[ENTRIES SUPPLIED Boundary: Start]

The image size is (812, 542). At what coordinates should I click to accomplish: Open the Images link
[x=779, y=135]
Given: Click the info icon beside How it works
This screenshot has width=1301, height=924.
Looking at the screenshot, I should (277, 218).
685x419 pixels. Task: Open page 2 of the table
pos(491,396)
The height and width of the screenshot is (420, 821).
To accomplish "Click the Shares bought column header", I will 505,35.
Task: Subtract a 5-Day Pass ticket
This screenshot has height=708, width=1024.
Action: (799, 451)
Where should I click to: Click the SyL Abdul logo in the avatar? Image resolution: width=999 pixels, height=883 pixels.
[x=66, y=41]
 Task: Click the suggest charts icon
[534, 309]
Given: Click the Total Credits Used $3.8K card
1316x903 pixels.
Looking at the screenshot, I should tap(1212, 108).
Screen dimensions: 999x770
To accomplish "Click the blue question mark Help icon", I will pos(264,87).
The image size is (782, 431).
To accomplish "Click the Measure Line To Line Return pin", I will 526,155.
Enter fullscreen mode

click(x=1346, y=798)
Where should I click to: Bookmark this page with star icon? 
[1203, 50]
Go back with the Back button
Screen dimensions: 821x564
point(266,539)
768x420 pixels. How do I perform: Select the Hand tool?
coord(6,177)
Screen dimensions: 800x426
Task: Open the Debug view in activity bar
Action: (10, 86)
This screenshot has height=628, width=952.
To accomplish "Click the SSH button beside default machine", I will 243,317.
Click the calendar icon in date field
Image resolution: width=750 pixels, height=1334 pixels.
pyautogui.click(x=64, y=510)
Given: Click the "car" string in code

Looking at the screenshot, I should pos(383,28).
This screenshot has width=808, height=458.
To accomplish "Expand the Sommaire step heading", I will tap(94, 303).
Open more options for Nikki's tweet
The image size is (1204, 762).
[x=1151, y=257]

[ENTRIES SUPPLIED Boundary: End]

#### [YOUR TASK]
Give again, exactly as written, the lines running from the first line of the data above through the line that contains "Given: Click the Total".

#### [TASK ANSWER]
The image size is (812, 542). At what coordinates should I click to accomplish: Open the Images link
[x=779, y=135]
Given: Click the info icon beside How it works
This screenshot has width=1301, height=924.
Looking at the screenshot, I should (277, 218).
685x419 pixels. Task: Open page 2 of the table
pos(491,396)
The height and width of the screenshot is (420, 821).
To accomplish "Click the Shares bought column header", I will 505,35.
Task: Subtract a 5-Day Pass ticket
This screenshot has height=708, width=1024.
Action: (799, 451)
Where should I click to: Click the SyL Abdul logo in the avatar? Image resolution: width=999 pixels, height=883 pixels.
[x=66, y=41]
 Task: Click the suggest charts icon
[534, 309]
Given: Click the Total Credits Used $3.8K card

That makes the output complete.